It’s one of those key words that scare people in Real Estate transactions. What the heck is a contingency and what does it mean to you as a potential homebuyer?
Very simply, a contingency (or condition) is a provision in a real estate contract that specifies the contract can and will be voided or cease to exist upon the occurrence of or non-occurrence of a certain event. They are built in to the Purchase Agreement contract to protect the seller and the buyer. Here are some of the standard contingencies you’ll encounter in the process:
Mortgage Approval-The standard contract will state that the transaction will only be completed if the buyer’s mortgage loan is approved with substantially the same terms and numbers as in the contract
Appraisal-The contract will also be contingent upon an appraisal for at least the amount of the selling price
Closing Date-The completion of the transaction is contingent upon closing on or before a specified date.
Inspection-The satisfactory completion of a home inspection.
Satisfactory Walk-through-The closing will happen if the buyer is satisfied with a final walk-through of the property the day of or day before closing.
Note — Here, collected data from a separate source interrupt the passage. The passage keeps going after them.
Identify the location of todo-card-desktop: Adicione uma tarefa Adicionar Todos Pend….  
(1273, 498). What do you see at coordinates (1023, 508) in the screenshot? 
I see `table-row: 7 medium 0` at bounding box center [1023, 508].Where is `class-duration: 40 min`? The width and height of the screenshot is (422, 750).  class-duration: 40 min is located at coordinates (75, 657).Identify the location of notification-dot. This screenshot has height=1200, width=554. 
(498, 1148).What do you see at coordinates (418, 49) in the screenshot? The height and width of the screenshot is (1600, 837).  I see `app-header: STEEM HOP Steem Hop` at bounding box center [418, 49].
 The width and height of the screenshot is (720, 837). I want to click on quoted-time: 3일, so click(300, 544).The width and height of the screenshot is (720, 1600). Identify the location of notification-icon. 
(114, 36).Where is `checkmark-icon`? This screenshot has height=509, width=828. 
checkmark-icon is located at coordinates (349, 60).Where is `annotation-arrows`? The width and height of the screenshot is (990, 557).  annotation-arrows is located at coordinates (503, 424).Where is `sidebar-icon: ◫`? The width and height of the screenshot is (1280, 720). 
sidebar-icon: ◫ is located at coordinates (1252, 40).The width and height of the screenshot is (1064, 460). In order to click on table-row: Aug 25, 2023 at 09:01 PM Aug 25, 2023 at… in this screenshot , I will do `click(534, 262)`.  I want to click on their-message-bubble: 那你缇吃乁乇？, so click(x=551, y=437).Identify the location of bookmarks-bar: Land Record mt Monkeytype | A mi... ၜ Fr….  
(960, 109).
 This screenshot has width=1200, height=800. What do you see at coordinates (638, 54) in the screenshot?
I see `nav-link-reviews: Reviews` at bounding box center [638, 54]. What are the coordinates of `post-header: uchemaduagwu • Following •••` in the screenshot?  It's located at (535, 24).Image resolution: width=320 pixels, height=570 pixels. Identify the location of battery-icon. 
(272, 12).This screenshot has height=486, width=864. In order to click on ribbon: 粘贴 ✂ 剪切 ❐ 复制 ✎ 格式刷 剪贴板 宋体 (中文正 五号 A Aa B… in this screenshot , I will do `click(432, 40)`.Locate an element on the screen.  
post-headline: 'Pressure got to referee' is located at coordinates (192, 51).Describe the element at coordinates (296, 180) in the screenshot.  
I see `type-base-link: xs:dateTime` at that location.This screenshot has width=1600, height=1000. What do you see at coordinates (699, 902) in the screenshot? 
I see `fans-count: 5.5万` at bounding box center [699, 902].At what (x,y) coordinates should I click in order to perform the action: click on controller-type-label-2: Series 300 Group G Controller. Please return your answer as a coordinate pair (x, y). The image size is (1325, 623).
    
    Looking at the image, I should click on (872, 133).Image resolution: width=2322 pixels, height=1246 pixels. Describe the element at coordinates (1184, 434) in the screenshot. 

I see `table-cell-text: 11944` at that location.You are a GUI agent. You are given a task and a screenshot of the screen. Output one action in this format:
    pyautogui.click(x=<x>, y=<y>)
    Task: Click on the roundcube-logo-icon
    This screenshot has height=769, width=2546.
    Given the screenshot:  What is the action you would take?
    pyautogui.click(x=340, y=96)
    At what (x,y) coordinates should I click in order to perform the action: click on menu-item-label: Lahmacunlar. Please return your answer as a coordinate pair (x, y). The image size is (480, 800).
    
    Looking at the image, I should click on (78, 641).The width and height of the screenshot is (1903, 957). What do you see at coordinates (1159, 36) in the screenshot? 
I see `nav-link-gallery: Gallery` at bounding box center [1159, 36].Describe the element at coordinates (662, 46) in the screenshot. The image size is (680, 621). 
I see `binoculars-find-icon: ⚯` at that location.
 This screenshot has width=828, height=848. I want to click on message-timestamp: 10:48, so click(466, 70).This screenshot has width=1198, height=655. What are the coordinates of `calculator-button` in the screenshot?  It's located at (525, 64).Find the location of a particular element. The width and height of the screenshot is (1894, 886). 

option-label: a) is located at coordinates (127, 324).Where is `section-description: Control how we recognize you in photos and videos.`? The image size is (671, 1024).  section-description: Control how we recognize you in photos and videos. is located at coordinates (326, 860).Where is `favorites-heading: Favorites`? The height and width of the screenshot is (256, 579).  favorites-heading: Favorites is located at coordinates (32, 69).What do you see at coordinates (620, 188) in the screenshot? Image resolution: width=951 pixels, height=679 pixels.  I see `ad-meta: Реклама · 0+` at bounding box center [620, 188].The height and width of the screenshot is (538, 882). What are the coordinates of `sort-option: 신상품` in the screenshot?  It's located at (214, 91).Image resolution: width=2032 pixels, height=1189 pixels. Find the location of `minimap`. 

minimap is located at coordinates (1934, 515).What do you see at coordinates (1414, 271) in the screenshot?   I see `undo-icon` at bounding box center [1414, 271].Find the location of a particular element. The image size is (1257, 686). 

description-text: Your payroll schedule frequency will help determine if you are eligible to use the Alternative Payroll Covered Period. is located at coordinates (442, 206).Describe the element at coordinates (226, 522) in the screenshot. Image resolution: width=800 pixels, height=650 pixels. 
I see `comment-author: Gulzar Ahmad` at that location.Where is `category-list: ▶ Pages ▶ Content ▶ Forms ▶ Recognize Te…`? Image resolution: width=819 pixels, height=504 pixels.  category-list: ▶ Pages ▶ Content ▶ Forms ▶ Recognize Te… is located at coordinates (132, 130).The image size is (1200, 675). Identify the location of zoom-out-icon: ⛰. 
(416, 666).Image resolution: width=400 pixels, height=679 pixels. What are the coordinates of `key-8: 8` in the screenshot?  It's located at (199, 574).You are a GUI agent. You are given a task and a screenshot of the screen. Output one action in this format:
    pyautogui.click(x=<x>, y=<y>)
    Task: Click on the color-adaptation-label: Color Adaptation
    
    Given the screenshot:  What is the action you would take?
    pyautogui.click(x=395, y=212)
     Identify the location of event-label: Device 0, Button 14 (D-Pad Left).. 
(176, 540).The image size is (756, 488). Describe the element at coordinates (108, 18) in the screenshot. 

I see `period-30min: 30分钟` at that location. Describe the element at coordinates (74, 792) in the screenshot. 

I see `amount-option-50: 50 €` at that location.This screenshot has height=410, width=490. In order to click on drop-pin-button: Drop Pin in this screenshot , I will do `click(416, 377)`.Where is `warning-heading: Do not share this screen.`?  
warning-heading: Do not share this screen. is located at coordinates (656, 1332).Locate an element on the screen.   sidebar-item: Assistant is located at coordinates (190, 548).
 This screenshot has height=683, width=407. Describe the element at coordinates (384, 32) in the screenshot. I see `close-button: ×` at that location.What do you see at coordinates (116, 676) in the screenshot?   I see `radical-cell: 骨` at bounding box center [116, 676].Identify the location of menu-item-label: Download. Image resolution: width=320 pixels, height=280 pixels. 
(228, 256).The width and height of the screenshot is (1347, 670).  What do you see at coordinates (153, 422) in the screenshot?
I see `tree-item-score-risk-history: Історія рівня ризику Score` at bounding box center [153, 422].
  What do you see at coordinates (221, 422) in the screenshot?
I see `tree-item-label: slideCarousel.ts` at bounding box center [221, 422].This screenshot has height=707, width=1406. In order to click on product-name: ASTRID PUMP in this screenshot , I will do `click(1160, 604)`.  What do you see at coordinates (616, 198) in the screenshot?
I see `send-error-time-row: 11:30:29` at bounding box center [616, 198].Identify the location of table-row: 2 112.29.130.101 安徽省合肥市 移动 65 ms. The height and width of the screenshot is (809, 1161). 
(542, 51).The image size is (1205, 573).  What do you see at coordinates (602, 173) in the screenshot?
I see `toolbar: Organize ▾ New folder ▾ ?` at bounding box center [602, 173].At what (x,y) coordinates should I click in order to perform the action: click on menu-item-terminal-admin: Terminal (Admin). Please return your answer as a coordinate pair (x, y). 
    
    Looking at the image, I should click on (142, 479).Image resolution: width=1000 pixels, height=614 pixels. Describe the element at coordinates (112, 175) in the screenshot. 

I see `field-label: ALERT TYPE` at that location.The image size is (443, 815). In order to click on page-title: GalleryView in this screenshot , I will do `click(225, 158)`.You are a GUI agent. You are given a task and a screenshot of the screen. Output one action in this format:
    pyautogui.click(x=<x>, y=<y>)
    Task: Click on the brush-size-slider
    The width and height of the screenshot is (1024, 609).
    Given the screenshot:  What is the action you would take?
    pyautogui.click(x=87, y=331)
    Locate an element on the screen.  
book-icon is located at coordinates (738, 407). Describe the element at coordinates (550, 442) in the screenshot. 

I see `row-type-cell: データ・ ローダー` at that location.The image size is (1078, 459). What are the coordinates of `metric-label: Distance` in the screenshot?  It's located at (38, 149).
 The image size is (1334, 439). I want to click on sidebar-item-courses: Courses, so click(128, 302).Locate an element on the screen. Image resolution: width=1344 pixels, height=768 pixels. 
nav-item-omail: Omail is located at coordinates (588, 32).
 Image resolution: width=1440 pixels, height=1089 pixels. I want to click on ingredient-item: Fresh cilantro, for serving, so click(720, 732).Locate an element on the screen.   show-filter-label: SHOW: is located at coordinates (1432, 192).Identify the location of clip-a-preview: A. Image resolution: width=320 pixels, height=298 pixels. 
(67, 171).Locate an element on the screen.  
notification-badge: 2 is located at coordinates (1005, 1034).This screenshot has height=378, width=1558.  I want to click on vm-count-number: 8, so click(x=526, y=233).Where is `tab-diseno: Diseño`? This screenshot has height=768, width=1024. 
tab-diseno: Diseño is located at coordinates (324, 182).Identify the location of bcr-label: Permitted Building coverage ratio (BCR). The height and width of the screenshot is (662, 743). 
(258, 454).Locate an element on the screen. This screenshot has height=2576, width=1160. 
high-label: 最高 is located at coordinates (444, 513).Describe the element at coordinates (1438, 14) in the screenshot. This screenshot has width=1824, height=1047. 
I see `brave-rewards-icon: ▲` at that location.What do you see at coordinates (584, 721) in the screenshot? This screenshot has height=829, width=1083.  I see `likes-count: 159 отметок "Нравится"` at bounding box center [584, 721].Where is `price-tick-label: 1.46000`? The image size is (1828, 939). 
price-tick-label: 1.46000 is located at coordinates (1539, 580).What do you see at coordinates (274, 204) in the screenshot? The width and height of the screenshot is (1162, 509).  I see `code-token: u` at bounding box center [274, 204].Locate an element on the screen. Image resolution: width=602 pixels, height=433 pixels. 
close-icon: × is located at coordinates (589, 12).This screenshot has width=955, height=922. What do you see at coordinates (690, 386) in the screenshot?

All requested repairs have been completed.
Sale of Another Home-Sometimes the buyer is only going to be able to close if they get the funds from the sale of their current home, which is usually under contract. The new deal is contingent upon that deal closing.
Either the seller or the buyer can add many types of contingencies to the contract and contingencies are common and normal in real estate transactions, but remember to always enlist the help of a licensed Realtor to represent you and your interest in any Real Estate transaction.